— BEGIN Excerpted text —
Just a quick note on PO4. I don't think many people know that there is actually two types of phosphates, Soluble reactive Phosphates (SRP) and Organic Phosphates.

When you are measuring the PO4 levels in your tank you are really only measuring the SRP phosphates, which are NOT the phosphates that 98% of algae like to eat. Those are the Phosphates that are dissolved in the water column, the 'bad' phosphates are the Organic Phosphates which are bound to the organics in your tank (ie rocks, sand etc). Those you cannot measure with any simple home test kit.

So just because you have a 0 or very low reading on your phosphate test kit, does not necessarily mean you have 0 phosphates.

That being said, if you are not having an issue with algae now, as long as you don't over feed your tank, do regular water changes you should be fine. No reason to add another piece of equipment that will likely have little value overall to your ecosystem. I do urge (strongly urge) you to look at getting RO/DI water, there are many RO/DI water treatment systems you can easily install yourself and some are 'relatively' inexpensive. I live in Tuscany in a house less than 10 years old and when I set up my 100Gal I had massive algae problems that I never had before.

RO/DI water is quite simply the very best you can hope for, and with any problem algae, the real solution to extinguishing this issue is prevention. The other thing you may want to look at, if in fact RO/DI water system is not in your cards is trying GFO in a reactor. No better method (other than large water changes with purified water) to remove phosphates (both kinds) from your tank.
— END Excerpted text —
| Instructions to follow |
From the aquarium phosphate post, list every abbreviation written in capital letters, each once. The rows that come next have no connection to the aquarium phosphate post.
— BEGIN Extracted entries —
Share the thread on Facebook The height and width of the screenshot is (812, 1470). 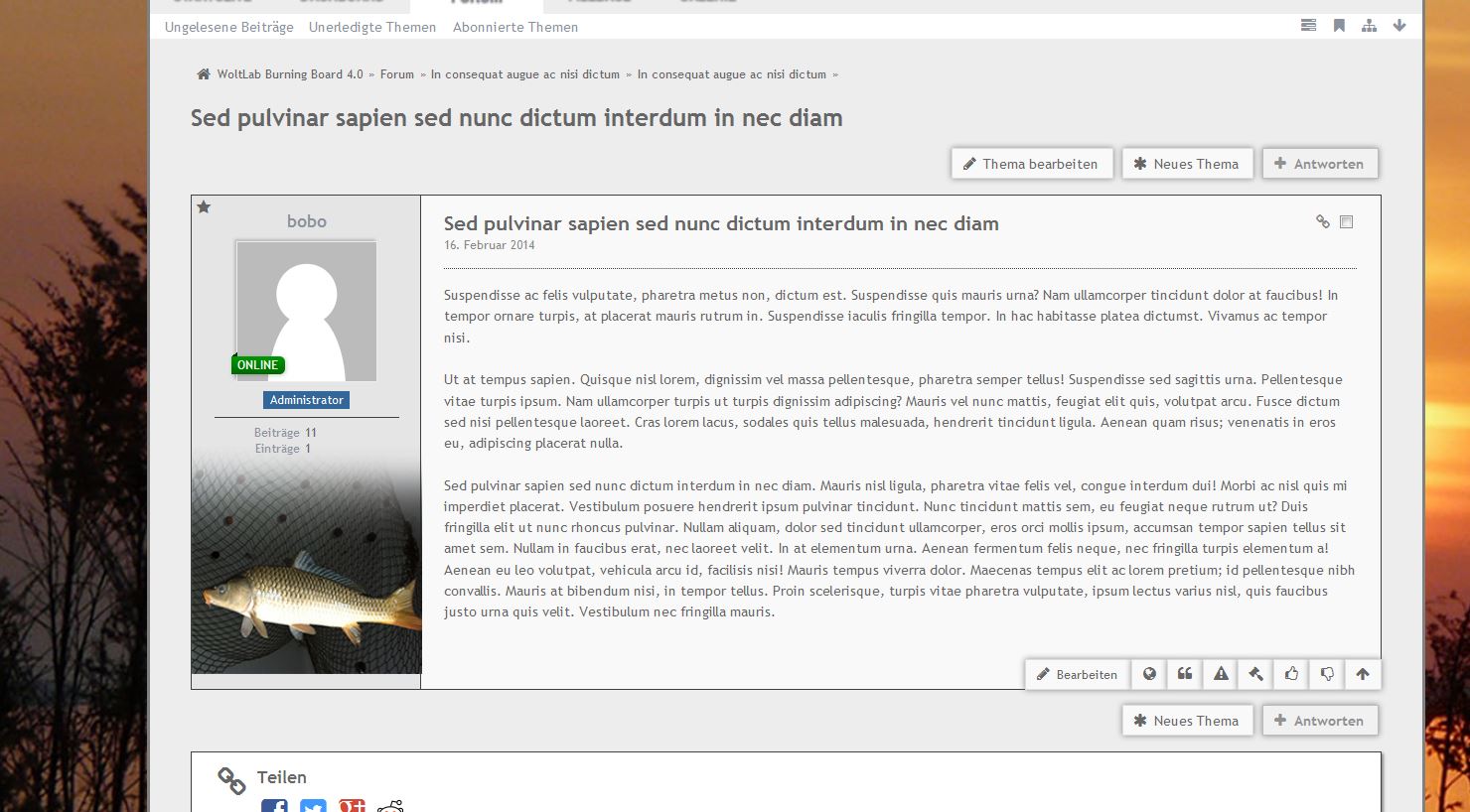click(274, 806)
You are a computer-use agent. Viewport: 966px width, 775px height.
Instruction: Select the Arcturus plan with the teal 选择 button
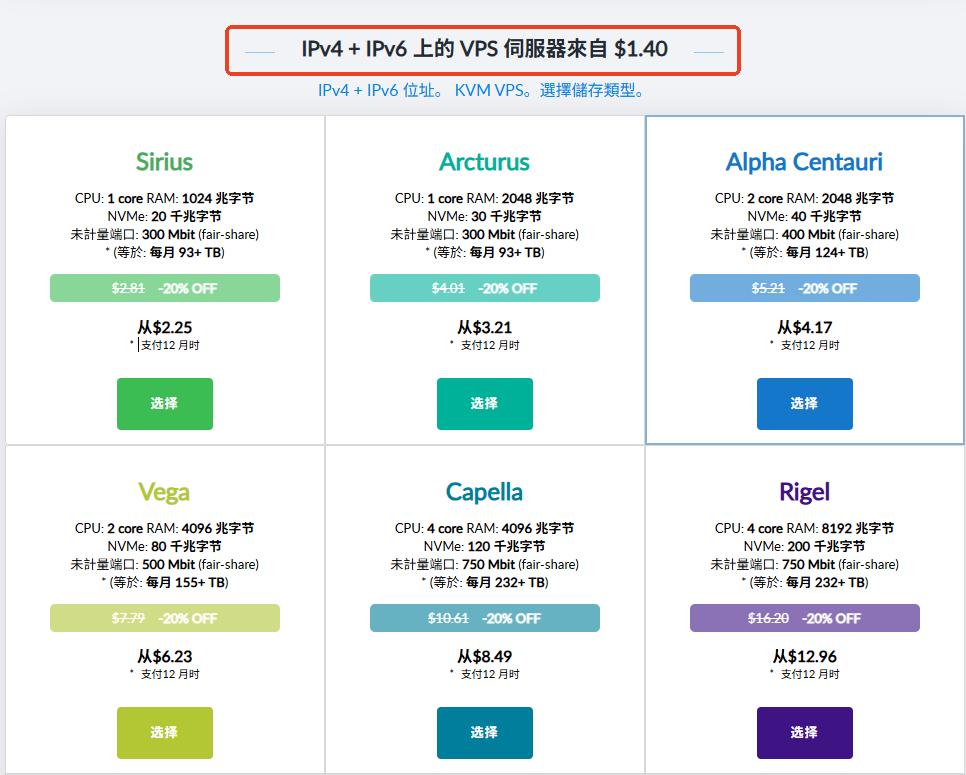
— END Extracted entries —
— BEGIN Extracted entries —
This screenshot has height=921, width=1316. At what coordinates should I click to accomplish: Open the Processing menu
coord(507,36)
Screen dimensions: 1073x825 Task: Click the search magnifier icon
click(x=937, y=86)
— END Extracted entries —
— BEGIN Extracted entries —
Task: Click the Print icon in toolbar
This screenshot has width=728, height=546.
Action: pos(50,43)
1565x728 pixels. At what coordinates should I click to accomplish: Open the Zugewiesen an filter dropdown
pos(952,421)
— END Extracted entries —
| Solution to this task |
PO4, SRP, RO/DI, GFO